Fassen Sie im Text über Mariupol den Absatz, der mit „Ich war zum ersten Mal in Mariupol“ beginnt, als kurze Stichpunktliste mit seinen wesentlichen Fakten zusammen.

» **BEREITGESTELLTER TEXT**
────

Durchschlagende Zerstörung – ein Wohnblock im Süden der Stadt.

Pavel Klimov / Reuters

Ich war zum ersten Mal in Mariupol im Frühjahr 2014, auf dem Weg von Donezk nach Odessa. Die Krim war gerade besetzt worden, in Donezk hatten Moskauer Spezialkräfte die Verwaltungsgebäude gestürmt. Reisende durften die Busbahnhöfe in Mariupol und Berdjansk nicht verlassen. Es sei zu unsicher und gefährlich. Dort kam es in den folgenden Monaten zu Unruhen und einer zeitweiligen Machtergreifung prorussischer Aufständischer.

Seither ging der Beschuss der Stadt aus den von Separatisten besetzten Gebieten weiter, die Grenze verlief nur wenige Kilometer jenseits der Stadt. Hinzu kam nach dem Bau der Brücke über die Meerenge von Kertsch und Übergriffen auf ukrainische Schiffe der wachsende Druck auf den immerhin zweitgrössten Hafen der Ukraine.

────

» **VORLIEGENDE DATEN**
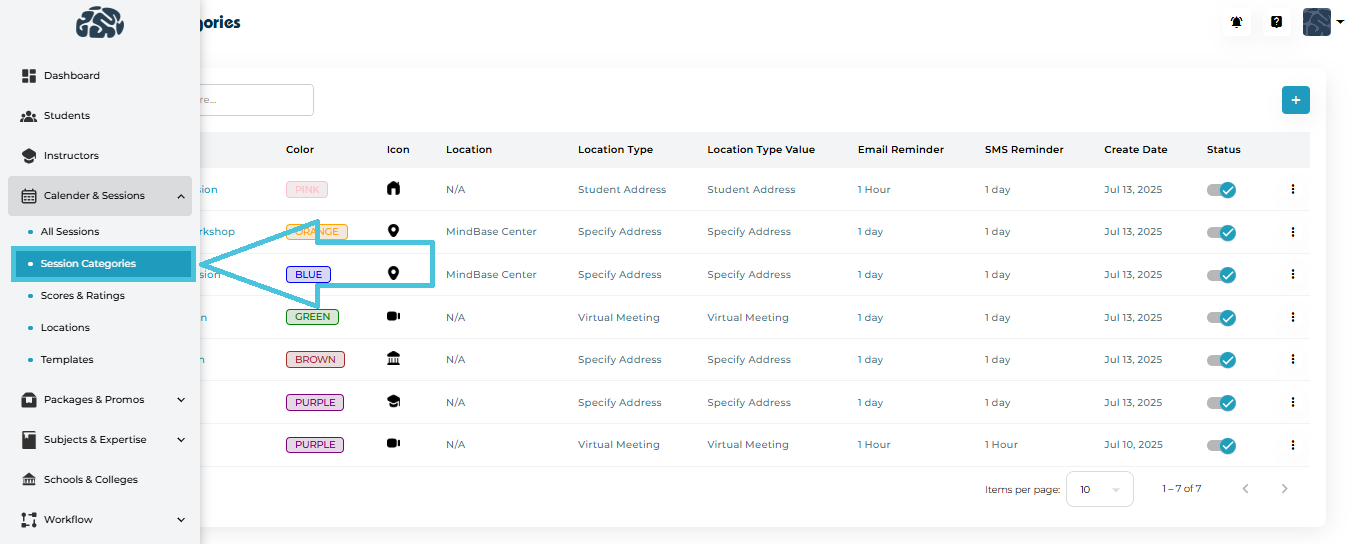Open the Dashboard menu item

pos(71,76)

────

» **SCHRIFTLICHE ANTWORT**
- Erster Aufenthalt in Mariupol im Frühjahr 2014, auf dem Weg von Donezk nach Odessa
- Die Krim war gerade besetzt worden, in Donezk hatten Moskauer Spezialkräfte die Verwaltungsgebäude gestürmt
- Reisende durften die Busbahnhöfe in Mariupol und Berdjansk nicht verlassen, da es zu unsicher und gefährlich sei
- In den folgenden Monaten kam es dort zu Unruhen und einer zeitweiligen Machtergreifung prorussischer Aufständischer